→ Aim of the exercise:
Print every entry exactly as written.

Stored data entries
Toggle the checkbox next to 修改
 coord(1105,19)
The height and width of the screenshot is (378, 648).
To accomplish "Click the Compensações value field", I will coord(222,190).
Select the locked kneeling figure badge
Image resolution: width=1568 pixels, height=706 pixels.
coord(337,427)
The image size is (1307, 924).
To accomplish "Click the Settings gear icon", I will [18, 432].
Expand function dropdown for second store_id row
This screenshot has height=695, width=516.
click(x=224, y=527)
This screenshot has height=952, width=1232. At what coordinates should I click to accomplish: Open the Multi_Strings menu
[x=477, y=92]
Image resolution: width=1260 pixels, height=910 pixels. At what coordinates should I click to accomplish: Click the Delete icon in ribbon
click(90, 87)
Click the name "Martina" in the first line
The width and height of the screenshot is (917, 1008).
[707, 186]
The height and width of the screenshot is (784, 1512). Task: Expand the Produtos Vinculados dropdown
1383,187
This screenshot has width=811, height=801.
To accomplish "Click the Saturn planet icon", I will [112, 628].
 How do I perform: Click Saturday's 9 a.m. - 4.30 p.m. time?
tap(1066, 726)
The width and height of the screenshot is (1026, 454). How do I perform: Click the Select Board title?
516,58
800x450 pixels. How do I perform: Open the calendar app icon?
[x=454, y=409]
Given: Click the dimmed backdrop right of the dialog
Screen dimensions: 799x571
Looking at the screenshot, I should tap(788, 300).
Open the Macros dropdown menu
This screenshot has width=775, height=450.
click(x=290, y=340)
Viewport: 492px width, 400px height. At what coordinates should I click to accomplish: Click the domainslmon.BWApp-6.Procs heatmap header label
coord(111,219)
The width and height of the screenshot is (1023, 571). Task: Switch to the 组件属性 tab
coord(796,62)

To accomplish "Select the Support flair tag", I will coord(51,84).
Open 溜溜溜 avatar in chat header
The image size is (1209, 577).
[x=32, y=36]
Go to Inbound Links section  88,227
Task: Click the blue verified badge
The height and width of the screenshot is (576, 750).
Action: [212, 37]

→ Answer to the exercise:
Toggle the checkbox next to 修改
 coord(1105,19)
The height and width of the screenshot is (378, 648).
To accomplish "Click the Compensações value field", I will coord(222,190).
Select the locked kneeling figure badge
Image resolution: width=1568 pixels, height=706 pixels.
coord(337,427)
The image size is (1307, 924).
To accomplish "Click the Settings gear icon", I will [18, 432].
Expand function dropdown for second store_id row
This screenshot has height=695, width=516.
click(x=224, y=527)
This screenshot has height=952, width=1232. At what coordinates should I click to accomplish: Open the Multi_Strings menu
[x=477, y=92]
Image resolution: width=1260 pixels, height=910 pixels. At what coordinates should I click to accomplish: Click the Delete icon in ribbon
click(90, 87)
Click the name "Martina" in the first line
The width and height of the screenshot is (917, 1008).
[707, 186]
The height and width of the screenshot is (784, 1512). Task: Expand the Produtos Vinculados dropdown
1383,187
This screenshot has width=811, height=801.
To accomplish "Click the Saturn planet icon", I will [112, 628].
 How do I perform: Click Saturday's 9 a.m. - 4.30 p.m. time?
tap(1066, 726)
The width and height of the screenshot is (1026, 454). How do I perform: Click the Select Board title?
516,58
800x450 pixels. How do I perform: Open the calendar app icon?
[x=454, y=409]
Given: Click the dimmed backdrop right of the dialog
Screen dimensions: 799x571
Looking at the screenshot, I should tap(788, 300).
Open the Macros dropdown menu
This screenshot has width=775, height=450.
click(x=290, y=340)
Viewport: 492px width, 400px height. At what coordinates should I click to accomplish: Click the domainslmon.BWApp-6.Procs heatmap header label
coord(111,219)
The width and height of the screenshot is (1023, 571). Task: Switch to the 组件属性 tab
coord(796,62)

To accomplish "Select the Support flair tag", I will coord(51,84).
Open 溜溜溜 avatar in chat header
The image size is (1209, 577).
[x=32, y=36]
Go to Inbound Links section  88,227
Task: Click the blue verified badge
The height and width of the screenshot is (576, 750).
Action: [212, 37]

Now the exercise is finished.